Rafael Ramos, 40, and Wenjian Liu, 32, were shot at point-blank range as they sat in their patrol car, by Ismaaiyl Brinsley, an African-American criminal, on Saturday night.
He had promised on social media to avenge the deaths of two unarmed black men killed in encounters with police.
Many officers are furious that Mr de Blasio has backed protesters who have staged anti-police rallies, some chanting “death to cops”, following decisions by grand juries in New York and Missouri not to prosecute white officers for the killings of Eric Garner and Michael Brown.

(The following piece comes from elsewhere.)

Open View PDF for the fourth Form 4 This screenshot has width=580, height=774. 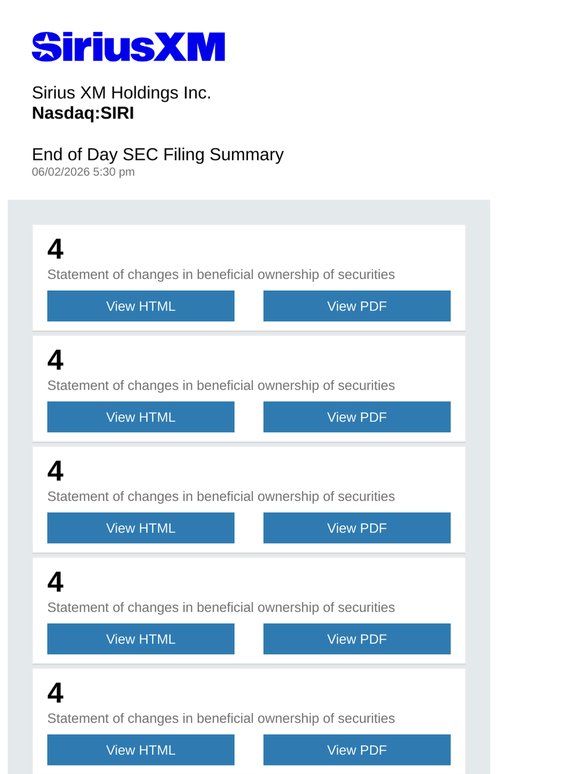pyautogui.click(x=357, y=639)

“There’s blood on many hands tonight,” said Patrick Lynch, the leader of the largest police union, the Patrolmen’s Benevolent Association (PBA), after helping to organise the back-turning snub. “That blood starts on the steps of City Hall, in the office of the mayor.”
Ed Mullins, the president of the sergeants’ association, went even further. “Mayor de Blasio, the blood of these two officers is clearly on your hands,” he said. “I only hope and pray that more of these ambushes and executions do not happen again.”
Even before the killings, the unions had urged the mayor to stay away from funerals of police officers killed in the line of duty, issuing members with a waiver to sign entitled “Don’t Insult My Sacrifice”.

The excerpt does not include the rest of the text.